EXTRACT:
-- start --

At the same time, the cations in the zeolite may also have a steric hindrance effect on the adsorption of VOCs, blocking the pores of the molecular sieve. Beerdsen et al. (2003) studied the adsorption characteristics of alkanes on MFI zeolites containing cations such as Li+, Na+, K+, Cs+, Ca2+, and Ba2+, respectively. The results showed that the adsorption capacity of alkanes decreased with the increase of cations introduced, while for the same zeolite, the adsorption capacity of alkanes increased with the decrease of the cation size. However, in a study by Nigar et al. (2015), the introduction of the same cation (Na+) on Y zeolite facilitated the adsorption of n-hexane by zeolite. Zeng and Ju (2009) used GCMC (Grand canonical ensemble Monte Carlo) to simulate the adsorption of benzene on MFI zeolite. The results showed that Na+ would block the intersection of the straight channels and Z-shaped channels of MFI zeolite and reduce the adsorption capacity of benzene. The results were consistent with the research of Beerdsen et al. (2003). The above studies suggest that cations in zeolites with larger pores can act as additional adsorption sites. Conversely, cations in zeolites with smaller pores may block the pores and reduce the porosity to the detriment of adsorption.

Benchaabane et al. (2022) prepared LiNa-, CaNa-, and MgNa-LTA by ion exchange and tested the adsorption performance of propane and propylene on three zeolites at 303 K and 5 bar. The results show that the adsorption performance of these three zeolites was improved compared with pure silica zeolite (Si-LTA), and CaNa-LTA was the most effective for propylene/propane CaNa-LTA had the best adsorption effect on propylene/propane. Furthermore, it is shown that the adsorption performance of zeolites can be adjusted very precisely by the cation exchange process.

-- end --

DATASET CONTENT:
-- start --

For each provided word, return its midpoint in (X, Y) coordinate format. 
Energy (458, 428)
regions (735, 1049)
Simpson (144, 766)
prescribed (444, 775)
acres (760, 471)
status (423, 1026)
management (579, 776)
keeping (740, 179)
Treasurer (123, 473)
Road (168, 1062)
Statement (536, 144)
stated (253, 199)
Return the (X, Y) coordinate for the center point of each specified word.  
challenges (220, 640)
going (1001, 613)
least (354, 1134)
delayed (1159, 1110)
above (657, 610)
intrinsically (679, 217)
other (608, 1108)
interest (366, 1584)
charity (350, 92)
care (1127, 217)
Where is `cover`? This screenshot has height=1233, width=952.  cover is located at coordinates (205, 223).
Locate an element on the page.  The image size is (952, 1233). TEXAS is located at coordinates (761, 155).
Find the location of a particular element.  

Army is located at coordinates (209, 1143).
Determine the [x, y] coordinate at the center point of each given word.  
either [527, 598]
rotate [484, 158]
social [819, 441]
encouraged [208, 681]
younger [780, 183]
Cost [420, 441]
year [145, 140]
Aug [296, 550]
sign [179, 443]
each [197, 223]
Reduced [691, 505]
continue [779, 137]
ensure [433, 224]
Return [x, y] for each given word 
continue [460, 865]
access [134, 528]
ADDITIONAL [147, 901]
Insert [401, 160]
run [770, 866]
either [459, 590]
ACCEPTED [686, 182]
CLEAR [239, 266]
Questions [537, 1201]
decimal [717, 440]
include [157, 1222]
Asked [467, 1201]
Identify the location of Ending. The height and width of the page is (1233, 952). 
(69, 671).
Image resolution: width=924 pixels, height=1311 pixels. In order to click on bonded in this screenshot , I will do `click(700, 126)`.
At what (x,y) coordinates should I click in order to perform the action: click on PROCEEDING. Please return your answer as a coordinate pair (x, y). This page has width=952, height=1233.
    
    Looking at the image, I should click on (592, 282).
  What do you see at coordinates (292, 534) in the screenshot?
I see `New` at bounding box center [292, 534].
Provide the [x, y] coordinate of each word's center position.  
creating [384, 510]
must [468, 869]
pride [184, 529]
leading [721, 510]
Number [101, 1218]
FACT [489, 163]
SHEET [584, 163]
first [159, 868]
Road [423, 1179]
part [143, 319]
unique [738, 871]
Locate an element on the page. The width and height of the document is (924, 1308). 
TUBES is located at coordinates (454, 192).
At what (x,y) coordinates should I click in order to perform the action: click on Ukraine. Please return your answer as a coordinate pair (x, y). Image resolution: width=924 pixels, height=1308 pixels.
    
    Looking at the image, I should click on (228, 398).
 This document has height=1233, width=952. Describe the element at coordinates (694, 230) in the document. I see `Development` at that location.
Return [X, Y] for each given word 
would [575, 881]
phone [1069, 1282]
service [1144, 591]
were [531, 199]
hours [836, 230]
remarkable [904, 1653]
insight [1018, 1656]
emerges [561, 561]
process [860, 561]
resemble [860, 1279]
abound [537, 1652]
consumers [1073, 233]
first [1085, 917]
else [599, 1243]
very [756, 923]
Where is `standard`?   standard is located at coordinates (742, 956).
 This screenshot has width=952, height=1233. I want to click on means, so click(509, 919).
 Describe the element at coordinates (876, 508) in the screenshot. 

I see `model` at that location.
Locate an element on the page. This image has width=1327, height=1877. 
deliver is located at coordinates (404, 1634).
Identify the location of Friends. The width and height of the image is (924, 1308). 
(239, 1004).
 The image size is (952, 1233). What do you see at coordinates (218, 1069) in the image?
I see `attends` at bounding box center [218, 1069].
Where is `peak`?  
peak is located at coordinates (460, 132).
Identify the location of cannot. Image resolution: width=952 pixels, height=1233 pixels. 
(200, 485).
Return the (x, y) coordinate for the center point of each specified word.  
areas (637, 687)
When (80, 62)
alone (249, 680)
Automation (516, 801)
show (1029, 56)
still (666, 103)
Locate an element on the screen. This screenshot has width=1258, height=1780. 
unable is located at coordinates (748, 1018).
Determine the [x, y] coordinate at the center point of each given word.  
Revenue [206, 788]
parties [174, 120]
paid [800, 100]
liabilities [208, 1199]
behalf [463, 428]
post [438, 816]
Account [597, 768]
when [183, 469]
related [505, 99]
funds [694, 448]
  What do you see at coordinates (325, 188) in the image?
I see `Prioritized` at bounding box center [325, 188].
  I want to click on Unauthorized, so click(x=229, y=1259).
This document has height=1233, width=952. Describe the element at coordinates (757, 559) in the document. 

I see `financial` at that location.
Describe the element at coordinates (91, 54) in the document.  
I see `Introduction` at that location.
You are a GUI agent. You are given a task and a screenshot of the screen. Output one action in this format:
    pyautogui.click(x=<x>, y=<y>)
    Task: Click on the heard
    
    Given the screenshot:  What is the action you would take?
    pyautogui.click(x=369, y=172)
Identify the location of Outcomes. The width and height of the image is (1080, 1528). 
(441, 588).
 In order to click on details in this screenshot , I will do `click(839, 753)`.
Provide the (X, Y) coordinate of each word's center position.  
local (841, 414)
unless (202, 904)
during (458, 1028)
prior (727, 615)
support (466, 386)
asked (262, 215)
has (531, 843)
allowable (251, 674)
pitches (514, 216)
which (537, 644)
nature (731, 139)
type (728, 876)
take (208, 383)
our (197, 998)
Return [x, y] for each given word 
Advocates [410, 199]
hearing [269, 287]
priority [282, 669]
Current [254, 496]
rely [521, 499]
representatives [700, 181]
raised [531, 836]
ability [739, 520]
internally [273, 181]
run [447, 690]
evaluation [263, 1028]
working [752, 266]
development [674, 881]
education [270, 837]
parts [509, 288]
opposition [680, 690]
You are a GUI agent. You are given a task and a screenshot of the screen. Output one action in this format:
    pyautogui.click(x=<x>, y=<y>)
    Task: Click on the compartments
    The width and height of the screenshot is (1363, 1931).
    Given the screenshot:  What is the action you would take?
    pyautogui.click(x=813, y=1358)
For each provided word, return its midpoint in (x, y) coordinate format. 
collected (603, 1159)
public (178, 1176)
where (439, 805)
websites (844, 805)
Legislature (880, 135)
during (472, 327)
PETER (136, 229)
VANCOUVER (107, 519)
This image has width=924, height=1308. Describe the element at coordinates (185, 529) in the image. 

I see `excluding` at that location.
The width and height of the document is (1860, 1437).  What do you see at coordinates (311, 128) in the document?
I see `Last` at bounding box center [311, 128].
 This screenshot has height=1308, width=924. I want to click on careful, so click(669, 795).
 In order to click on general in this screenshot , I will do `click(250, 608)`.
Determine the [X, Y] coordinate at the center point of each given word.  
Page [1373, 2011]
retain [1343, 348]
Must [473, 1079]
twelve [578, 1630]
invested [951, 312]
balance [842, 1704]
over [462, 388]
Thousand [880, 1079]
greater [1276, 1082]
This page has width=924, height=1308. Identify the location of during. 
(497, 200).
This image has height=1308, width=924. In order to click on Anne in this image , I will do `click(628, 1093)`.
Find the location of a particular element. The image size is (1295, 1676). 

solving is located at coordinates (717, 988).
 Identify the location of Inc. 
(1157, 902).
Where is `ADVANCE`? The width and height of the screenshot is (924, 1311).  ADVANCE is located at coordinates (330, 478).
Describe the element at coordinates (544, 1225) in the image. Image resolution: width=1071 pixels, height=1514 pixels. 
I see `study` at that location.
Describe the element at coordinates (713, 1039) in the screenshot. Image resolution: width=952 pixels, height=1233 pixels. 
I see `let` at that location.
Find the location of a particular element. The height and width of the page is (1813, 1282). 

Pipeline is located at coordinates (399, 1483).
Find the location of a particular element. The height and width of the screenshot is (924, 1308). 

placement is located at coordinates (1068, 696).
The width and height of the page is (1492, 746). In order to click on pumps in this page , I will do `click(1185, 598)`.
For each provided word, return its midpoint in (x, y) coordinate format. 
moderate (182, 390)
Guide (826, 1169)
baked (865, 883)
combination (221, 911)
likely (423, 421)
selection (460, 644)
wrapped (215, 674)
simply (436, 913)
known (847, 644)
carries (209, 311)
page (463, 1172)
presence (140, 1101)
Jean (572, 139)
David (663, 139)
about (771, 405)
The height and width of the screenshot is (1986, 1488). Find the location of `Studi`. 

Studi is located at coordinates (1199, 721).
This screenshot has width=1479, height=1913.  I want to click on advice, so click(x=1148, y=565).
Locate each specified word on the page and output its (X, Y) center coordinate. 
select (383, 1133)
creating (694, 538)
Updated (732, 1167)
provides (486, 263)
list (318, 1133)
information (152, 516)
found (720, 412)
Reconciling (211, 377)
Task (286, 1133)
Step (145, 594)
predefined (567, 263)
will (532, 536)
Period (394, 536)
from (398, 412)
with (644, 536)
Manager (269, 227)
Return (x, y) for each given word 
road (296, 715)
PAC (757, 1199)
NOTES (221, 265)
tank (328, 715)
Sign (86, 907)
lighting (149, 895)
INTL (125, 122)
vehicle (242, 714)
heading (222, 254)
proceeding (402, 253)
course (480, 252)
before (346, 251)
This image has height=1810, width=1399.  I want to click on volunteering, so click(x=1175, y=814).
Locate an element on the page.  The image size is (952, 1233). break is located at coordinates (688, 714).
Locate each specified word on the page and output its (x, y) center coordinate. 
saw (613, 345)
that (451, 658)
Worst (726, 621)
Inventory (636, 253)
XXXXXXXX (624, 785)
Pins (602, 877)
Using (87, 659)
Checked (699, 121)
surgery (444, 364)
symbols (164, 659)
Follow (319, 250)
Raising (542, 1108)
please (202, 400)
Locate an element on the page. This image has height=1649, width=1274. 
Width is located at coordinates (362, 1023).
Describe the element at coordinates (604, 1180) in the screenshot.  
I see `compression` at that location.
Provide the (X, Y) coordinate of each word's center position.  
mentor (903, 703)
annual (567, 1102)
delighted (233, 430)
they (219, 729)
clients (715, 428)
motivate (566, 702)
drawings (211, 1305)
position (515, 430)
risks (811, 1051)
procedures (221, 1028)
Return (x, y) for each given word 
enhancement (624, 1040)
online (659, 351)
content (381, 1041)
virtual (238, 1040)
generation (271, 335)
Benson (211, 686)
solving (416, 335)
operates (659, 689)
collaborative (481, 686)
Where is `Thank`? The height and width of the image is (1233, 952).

-- end --

EXERCISE INSTRUCTIONS: Please state the temperature and pressure at which, according to the zeolite extract, Benchaabane et al. (2022) tested propane and propylene adsorption. The material above comes from a different source than the zeolite extract.

RESPONSE FOR THIS EXERCISE: 303 K and 5 bar.